I was at Craft Night last night when my SILs showed me a piece by their grandmother (DH’s grandmother also). They had gone through her bag of crochet, which SIL#2 has had since she died. They wanted to make something out of the pieces for our niece who is getting married in April.
We have, or had, a doily that was similar made by my great grandmother (Grama Johnson). I showed my mom and she thinks the cream portion is tatted and the rose and leaves are crocheted. I don’t tat or crochet so I have no idea. I have seen tatting and the outer cream work does look like tatting.
Of course, I did a web search to see what I could find. Lots of Etsy patterns that were not relevant. I did find Picmia, which has lots of flowers. What I would really like to see is an index of patterns by technique.
I thought that Workbasket, an older magazine that I believe is out of print might have been a source of the pattern. I found a pay per view resource. It has a free history of the magazine. This is clearly a labor of love, however I found it a little difficult to navigate. I also found an index of Tatting patterns from Workbasket. I didn’t find the pattern for the piece above.
In my web travels, I found some interesting sites. Needlenthread has online resources that include historic needlework sites, coloring pages and vintage pattern sites. The resources appear mostly to be about embroidery.
This is the sort of reference project into which, as a librarian, I could sink my teeth. Too bad nobody pays me for this.
Let me know if you have seen such a thing. I have a couple of vintage books I can look at and will do that later.
I have seen crochet roses, but never the green leafy edging like in yoyr. Definitely a pattern worth hunting up. Soon as i get home i will check my vintage stitch dictionary for you. Fingers crossed:)

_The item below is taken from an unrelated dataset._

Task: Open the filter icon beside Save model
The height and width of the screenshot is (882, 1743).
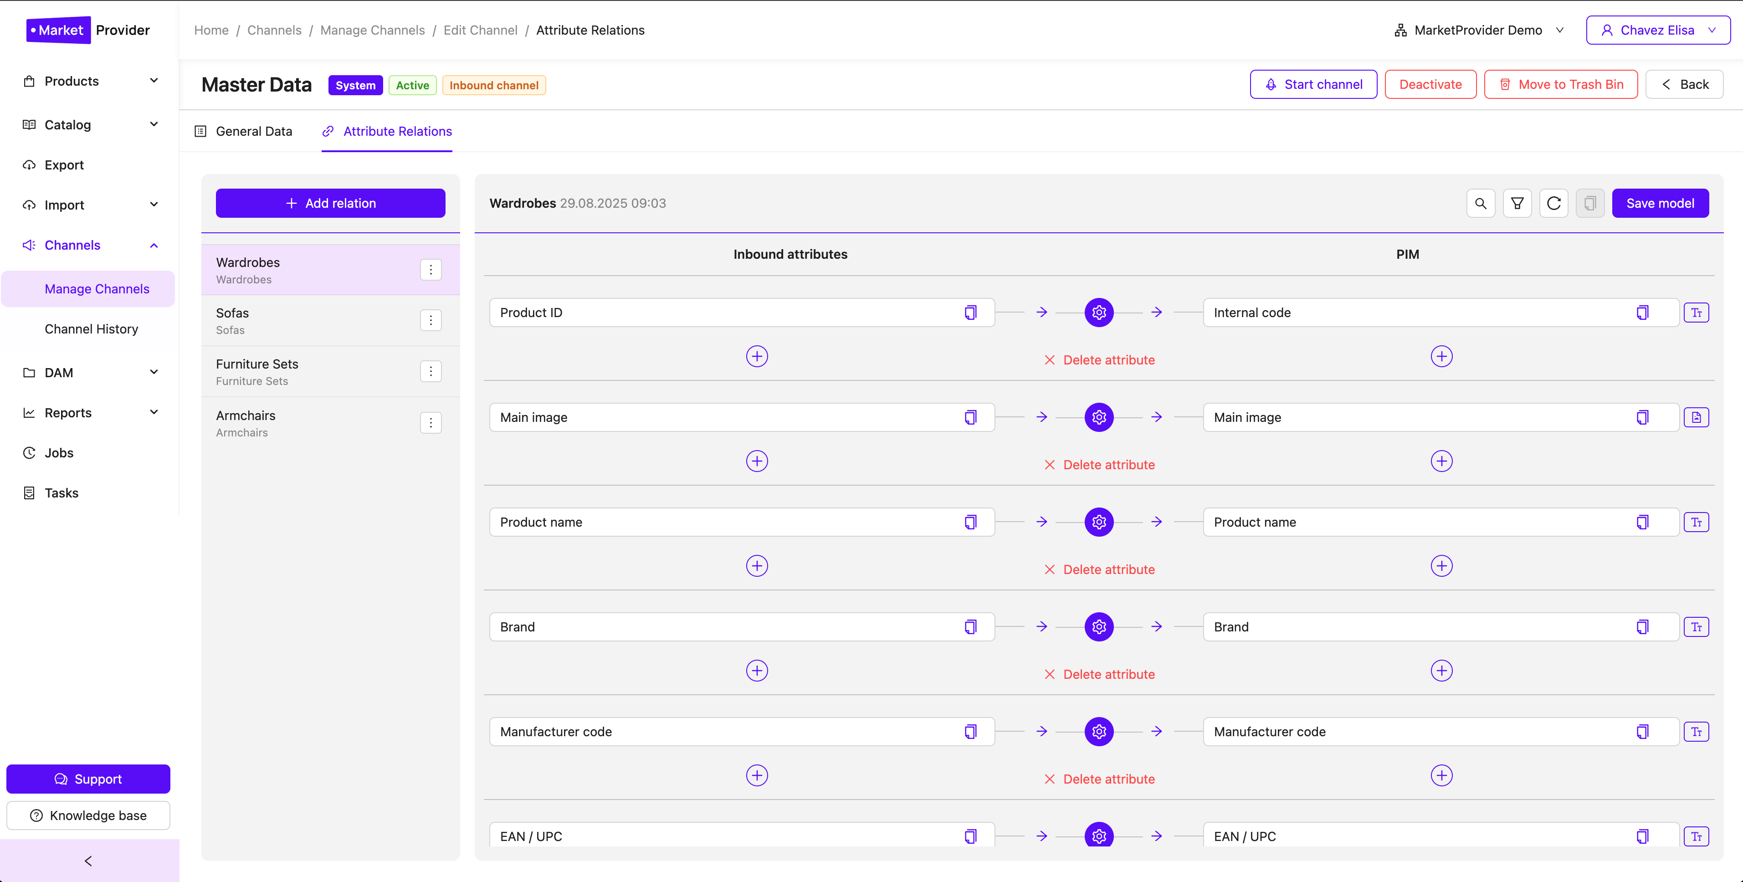Action: pyautogui.click(x=1517, y=203)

That could actually be all crocheting. I’ve done a few doilies in my life and I have some older pieces from my Mom’s side of the family too. I am sure one of your other reader’s is more of an expert than I am and you’ll get better responses.
The first rounds of the cream color around the rose are crochet — it looks like a round of triple (or maybe double) crochet, with two rounds of chain stitch anchored to the previous round with either slip stitch or single crochet (you would chain 6 or however many, then single crochet to attach to the previous round, etc. to make the lacy area around the rose.) The other cream rounds, the one before and the two after the green leaves, could look tatted to me. (I tried to learn tatting years ago but couldn’t get the hang of it — this was before Youtube, so I might have better luck now. So I’m not an expert on what it looks like!)
It’s not impossible for those rounds to be crochet based on what I’m seeing, but you couldn’t just crochet that in one pass. If it were crocheted, you would have to be working around either a base thread/cord (in the manner of Irish crochet) or a around a crochet chain, which is how I’d approach it if I were trying to reproduce this in crochet. So in this case, you could get the same or similar look by making longer chains than the inner cream rounds, anchoring each of them after x number of choices stitches, and then you’d have to go around the same round again, making single crochet stitches around the chains you made in the last round. The picots in the outer round (the little bumps) could be produced either by crochet or tatting. In crochet, you could stop halfway across, chain a few stitches, then slip stitch to attach to the last single crochet and keep going.
I’ve never managed to produce crocheted picots this neat, though. I think that it would have been less work to tat those sections rather than go to all the effort of producing the same look in crochet.
I re-read this after I posted it and realized parts of it are a little incoherent — sorry about that! I was typing on my tablet and got randomly autocorrected in at least one spot (choices vs chain) and left random words in other places when I changed my mind and rephrased. I hope it at least sort of makes sense!
Thank you so much! I don’t know very much about crochet, but my SILs do and will understand what you are saying. Thanks for taking the time.